Toronto is not in the mountains and is a large metropolitan city. You do not/will not 
need anything other than a regular car.


----------



## dafer (Apr 15, 2011)

Auld Yin said:


> Toronto is not in the mountains and is a large metropolitan city. You do not/will not
> need anything other than a regular car.


Thanks for your reply.
We will be staying in Richmond Hill, plus we are an outdoor family. Still no need for one?


----------



## Auld Yin (Mar 10, 2009)

dafer said:


> Thanks for your reply.
> We will be staying in Richmond Hill, plus we are an outdoor family. Still no need for one?


Not in my opinion.


----------



## Guest (Jun 11, 2011)

dafer said:


> Thanks for your reply.
> We will be staying in Richmond Hill, plus we are an outdoor family. Still no need for one?
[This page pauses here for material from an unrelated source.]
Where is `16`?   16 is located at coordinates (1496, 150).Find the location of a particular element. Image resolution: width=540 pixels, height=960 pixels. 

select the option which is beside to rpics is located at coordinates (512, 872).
If you plan to drive to the Muskokas or Collingwood area in the winter a lot, since you are an outdoor family, you might consider a 4x4 as both areas can sometimes get a lot of snow and road conditions can be bad. 
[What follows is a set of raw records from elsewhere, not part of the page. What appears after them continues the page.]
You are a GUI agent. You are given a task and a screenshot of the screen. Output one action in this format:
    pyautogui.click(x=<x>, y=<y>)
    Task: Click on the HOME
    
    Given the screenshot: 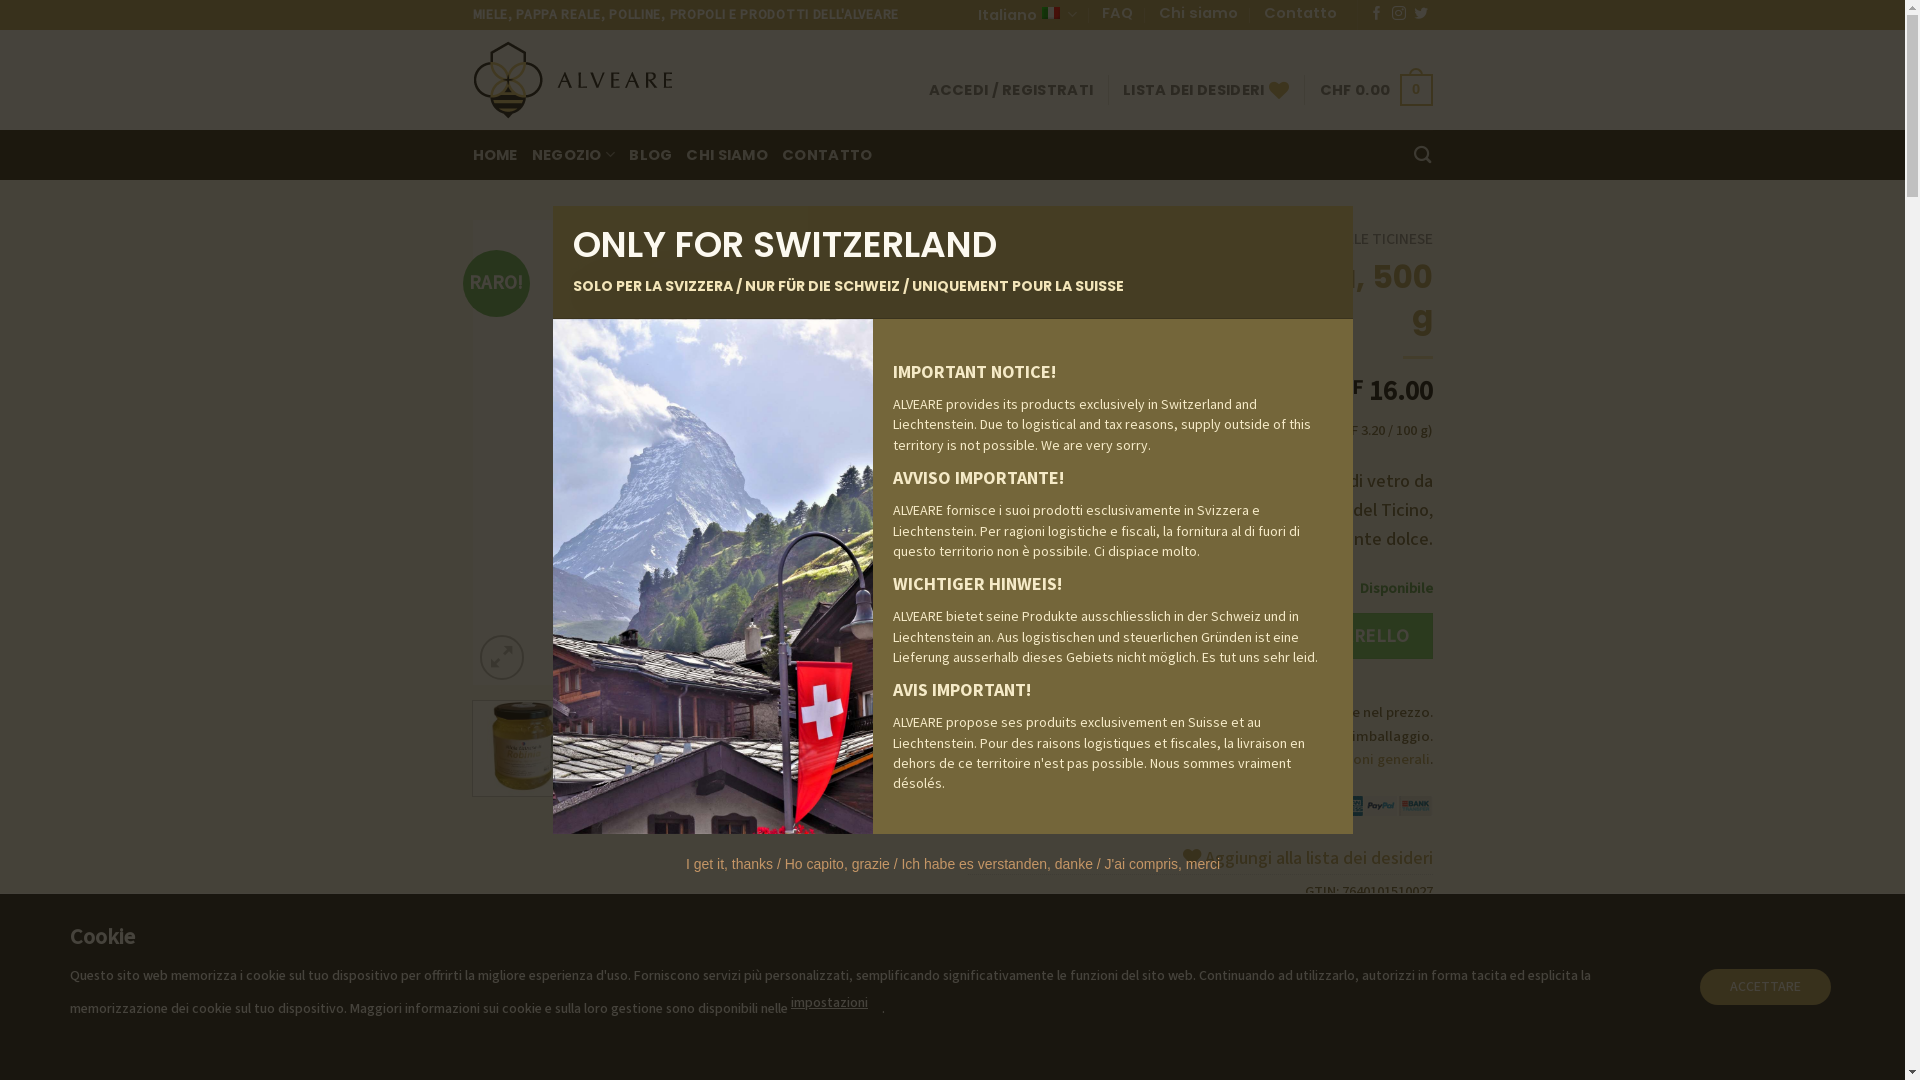 What is the action you would take?
    pyautogui.click(x=1095, y=239)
I have one (we were a family of 3 at the time I bought it) and it was very useful for packing camping stuff, bikes, skiis, etc., so if you plan on doing a lot of that kind of thing, again, it could be useful.

But otherwise, it's not necessary. The roads are cleared pretty regularly and quickly so road conditions in the city aren't usually an issue.


----------



## dafer (Apr 15, 2011)

Thanks Nola.
Another question not sure if you can help me with.
I could not but notice that cars are far more expensive in Camada than in the USA. 
Is it better to buy a car from the US than bring it to Canada? Will I be saving a good amount!?


----------



## Guest (Jun 13, 2011)

dafer said:


> Thanks Nola.
> Another question not sure if you can help me with.
> I could not but notice that cars are far more expensive in Camada than in the USA.
> Is it better to buy a car from the US than bring it to Canada? Will I be saving a good amount!?


Probably, but I think it depends on the car. I know someone who has imported a couple of Porsche Boxters and he said it was a lot cheaper. For a modestly priced car, there may not be much of a saving

To import a car into Canada, you will have to pay the sales tax in whatever province you decide to settle in, then GST, then import duty. Canada has probably the strictest regulations on emissions in the world, so you will also have to make sure it meets the criteria. You can't change it (eg, add a catalytic converter or whatever), it has to be manufactured to meet Canadian specs. Here is a link that will help:

BSF5048 : Importing a Vehicle Into Canada

I hope that helps


----------



## Auld Yin (Mar 10, 2009)

dafer said:


> Thanks Nola.
> Another question not sure if you can help me with.
> I could not but notice that cars are far more expensive in Camada than in the USA.
> Is it better to buy a car from the US than bring it to Canada? Will I be saving a good amount!?


You can but it's not altogether that simple. You will require to pay duty and taxes on the car at the border and pay to have daylight running lights installed.
You can find more information on the Internet.


----------